### TEXTAUSZUG
----

Associate Director Mark Dilbeck von Eurofins.
Das ganze Labor auf Knopfdruck.
Als Menschen sind wir besser, wenn wir miteinander kommunizieren, und so ist es auch mit unseren Geräten. Die Verknüpfung Ihres Labors mit den neuesten Netzwerklösungen gibt Ihnen die volle Kontrolle über Ihre Laborabläufe.
Kjeltec 9 ist über eine Netzwerk-Software vollständig vernetzt, sammelt zentral die Ergebnisse von verschiedenen Geräten und ermöglicht einen Überblick sowie die Nachverfolgbarkeit und Dokumentation bis ins kleinste Detail. Während eines sechsmonatigen Tests des Kjeltec 9 lernte Frank Bremmers von Nutreco die Vorteile des Imports von Proben und Chargen mit direktem Export in ihr LIMS-System kennen: “Statt alles niederschreiben zu müssen, können wir es direkt an unser LIMS-System senden” erklärte er kürzlich in einemInterview.
Gleichzeitig fördern neue Integrationsmöglichkeiten für indirekte Verfahren eine nachhaltigere Nutzung von Referenztests. Das Screening von Proben mit den saubereren indirekten Methoden liefert einen zu erwartenden Wert und setzt einen Teil des Testvolumens im Labor frei. Zusammen mit einfachen Funktionen zur Datenverwaltung wie dem automatischen Probenabgleich zwischen Referenz- und NIR-Ergebnissen reduziert es den Aufwand sowie das Risiko von Fehlern beim manuellen Ergebnisabgleich und erleichtert so die Anwendung indirekter Methoden im Labor. Der FOSS Sample Matching Service vereinfacht diesen Prozess ohne Personalaufwand durch den automatischen Abgleich der Ergebnisse von zwei Geräten.
Anstatt alles aufzuschreiben, senden wir es einfach an unser LIMS-System.
Frank Bremmers. Teamleader Wet-Chemistry Routine, Nutreco Nederland BV-Masterlab.
Nachhaltige Abläufe. Niedrige Kosten pro Probe.

----

### BEREITGESTELLTE EINTRÄGE

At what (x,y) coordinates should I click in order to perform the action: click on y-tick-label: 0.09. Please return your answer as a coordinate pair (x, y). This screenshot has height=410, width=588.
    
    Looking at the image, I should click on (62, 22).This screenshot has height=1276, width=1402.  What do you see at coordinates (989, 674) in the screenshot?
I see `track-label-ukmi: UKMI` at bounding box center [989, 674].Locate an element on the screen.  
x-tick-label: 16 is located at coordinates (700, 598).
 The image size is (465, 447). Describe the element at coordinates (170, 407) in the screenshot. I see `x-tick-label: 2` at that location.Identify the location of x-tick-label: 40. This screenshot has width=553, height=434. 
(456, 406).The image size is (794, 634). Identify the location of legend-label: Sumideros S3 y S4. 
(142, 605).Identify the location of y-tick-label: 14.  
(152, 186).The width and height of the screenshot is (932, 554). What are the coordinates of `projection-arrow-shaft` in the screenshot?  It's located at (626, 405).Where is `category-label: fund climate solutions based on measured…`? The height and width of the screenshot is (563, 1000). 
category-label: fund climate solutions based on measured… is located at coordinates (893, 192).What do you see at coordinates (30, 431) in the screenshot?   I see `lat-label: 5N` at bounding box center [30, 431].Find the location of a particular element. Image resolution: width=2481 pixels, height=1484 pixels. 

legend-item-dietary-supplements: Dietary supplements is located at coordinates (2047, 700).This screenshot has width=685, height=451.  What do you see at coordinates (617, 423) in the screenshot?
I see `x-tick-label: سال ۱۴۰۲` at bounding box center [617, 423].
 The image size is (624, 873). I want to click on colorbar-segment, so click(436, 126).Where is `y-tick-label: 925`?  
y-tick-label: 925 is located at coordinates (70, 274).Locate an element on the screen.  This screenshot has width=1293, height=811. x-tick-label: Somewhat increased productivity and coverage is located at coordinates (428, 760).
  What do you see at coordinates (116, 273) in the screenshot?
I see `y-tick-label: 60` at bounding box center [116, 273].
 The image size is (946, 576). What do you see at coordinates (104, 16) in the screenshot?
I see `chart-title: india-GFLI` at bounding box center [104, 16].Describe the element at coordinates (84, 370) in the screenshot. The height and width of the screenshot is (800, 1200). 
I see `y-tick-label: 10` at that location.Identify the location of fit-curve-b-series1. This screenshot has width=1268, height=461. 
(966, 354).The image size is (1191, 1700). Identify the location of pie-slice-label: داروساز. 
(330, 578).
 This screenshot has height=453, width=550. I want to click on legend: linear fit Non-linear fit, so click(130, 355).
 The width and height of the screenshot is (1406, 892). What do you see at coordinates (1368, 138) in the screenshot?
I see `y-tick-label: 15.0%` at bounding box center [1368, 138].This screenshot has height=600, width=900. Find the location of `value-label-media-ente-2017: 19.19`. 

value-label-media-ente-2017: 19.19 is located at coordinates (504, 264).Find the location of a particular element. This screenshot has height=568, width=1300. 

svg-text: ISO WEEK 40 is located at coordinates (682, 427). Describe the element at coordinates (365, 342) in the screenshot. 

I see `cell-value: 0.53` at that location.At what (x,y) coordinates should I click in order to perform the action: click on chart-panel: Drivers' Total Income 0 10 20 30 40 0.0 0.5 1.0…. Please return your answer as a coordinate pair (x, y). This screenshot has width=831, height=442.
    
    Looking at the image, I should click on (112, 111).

----

### DIE AUFGABE
Wiederholen Sie aus dem Textauszug über das vernetzte Labor wortgetreu alles von „Gleichzeitig fördern neue“ bis hinunter zu „Kosten pro Probe.“.

### LÖSUNG DER AUFGABE
Gleichzeitig fördern neue Integrationsmöglichkeiten für indirekte Verfahren eine nachhaltigere Nutzung von Referenztests. Das Screening von Proben mit den saubereren indirekten Methoden liefert einen zu erwartenden Wert und setzt einen Teil des Testvolumens im Labor frei. Zusammen mit einfachen Funktionen zur Datenverwaltung wie dem automatischen Probenabgleich zwischen Referenz- und NIR-Ergebnissen reduziert es den Aufwand sowie das Risiko von Fehlern beim manuellen Ergebnisabgleich und erleichtert so die Anwendung indirekter Methoden im Labor. Der FOSS Sample Matching Service vereinfacht diesen Prozess ohne Personalaufwand durch den automatischen Abgleich der Ergebnisse von zwei Geräten.
Anstatt alles aufzuschreiben, senden wir es einfach an unser LIMS-System.
Frank Bremmers. Teamleader Wet-Chemistry Routine, Nutreco Nederland BV-Masterlab.
Nachhaltige Abläufe. Niedrige Kosten pro Probe.